The patchwork of deceit unfurls, and I study it.
As I read the first few chapters of The Perfect Friend, I couldn’t help but feel like I had read this book before. A secretive woman struggling with an illness and immense guilt, “estranged” from her husband and children, who forms a new friendship that is largely based on maternal instincts and the urge to protect. Did I just describe the The Perfect Friend or A.J. Finn’s New York Times Bestseller, The Woman in the Window? The beginning of the book was a rough read for me. I wasn’t a fan of those plot devices in The Woman in the Window, so to have to read them again in a completely separate book was frustrating.

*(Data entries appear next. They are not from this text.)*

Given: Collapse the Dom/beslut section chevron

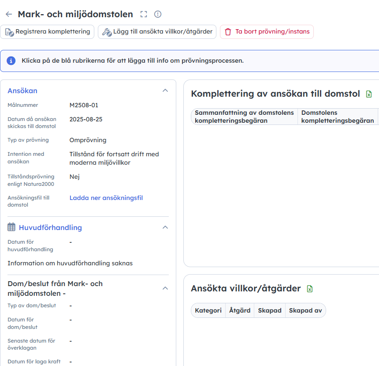Looking at the screenshot, I should point(165,288).
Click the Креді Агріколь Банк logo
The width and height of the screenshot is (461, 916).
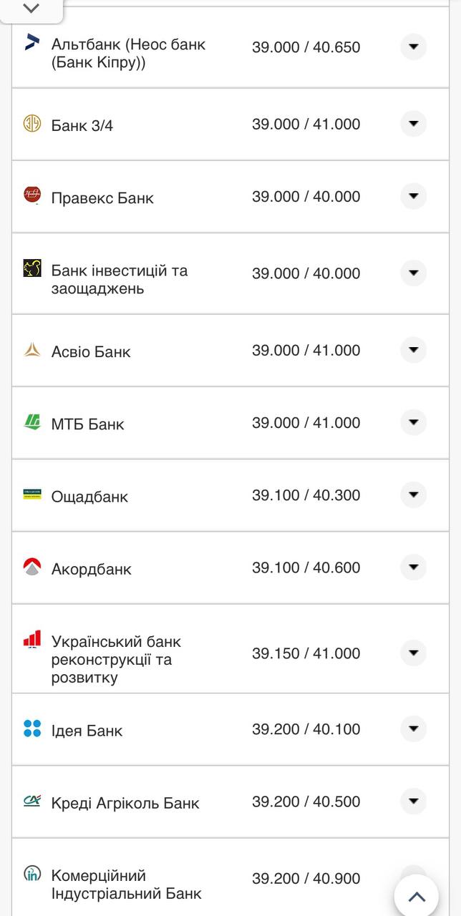click(x=32, y=802)
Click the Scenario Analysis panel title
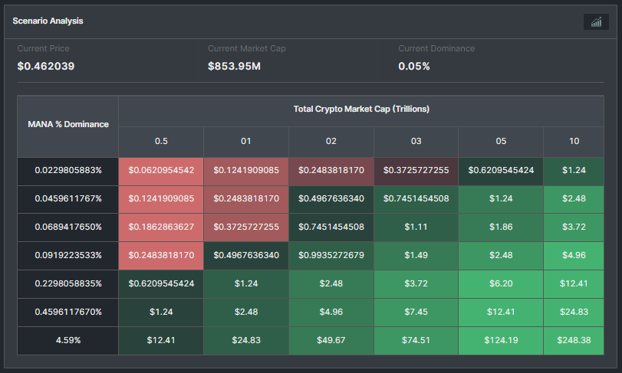 point(48,21)
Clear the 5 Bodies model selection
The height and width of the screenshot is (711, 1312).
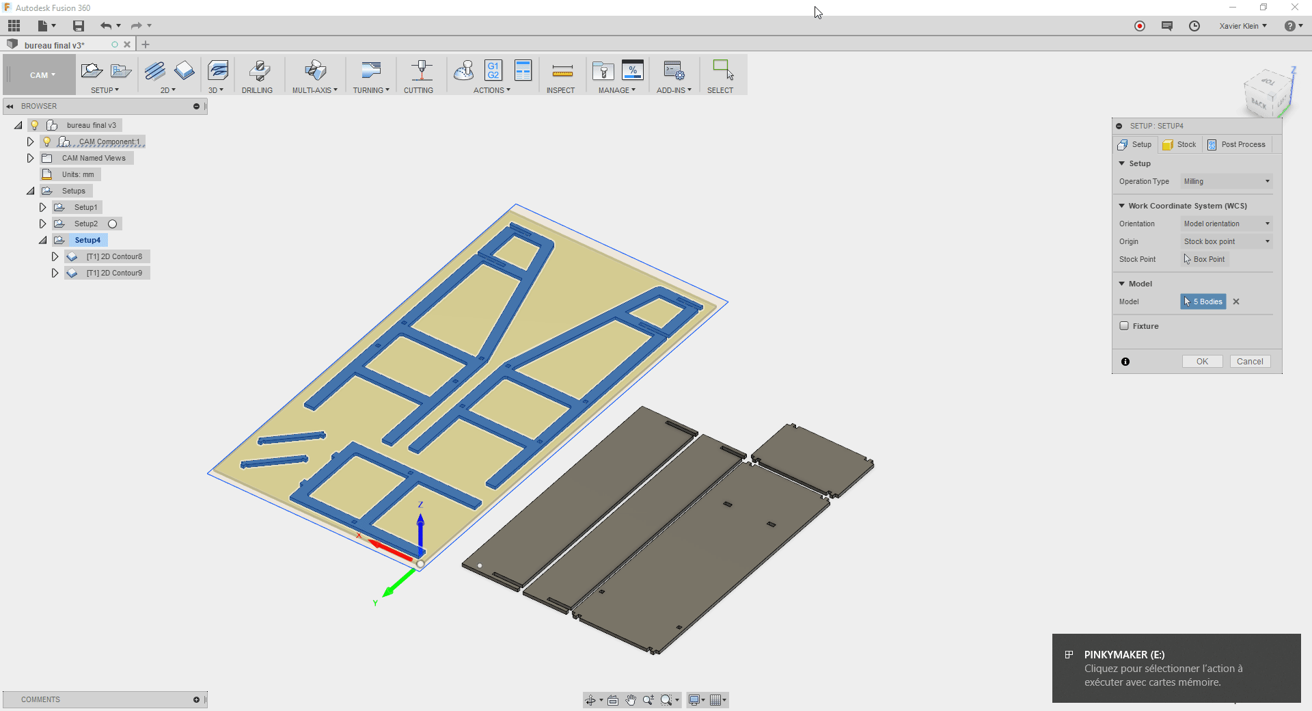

Barbara Copperthwaite isn’t new to the psychological thriller game– this is her fifth major novel in the genre– so I knew there had to be more to The Perfect Friend than just complete duplication of The Woman in the Window.
Ultimately, I’m glad I hung on. Copperthwaite’s story of friendship between Alex, a middle-aged woman struggling with anorexia, and Carrie, a twenty-something woman with terminal cancer is thrilling and filled with twists and turns. As the “patchwork of deceit unfurls,” Alex and Carrie each struggle to maintain the upper hand as they create new lies to layer on their existing lies. Their tangle of treachery is compounded as we are given glimpses into the past in the ambiguous “then” portions of the book. The flashbacks are what really makes this book special; the story would not be nearly as intense and gripping without them.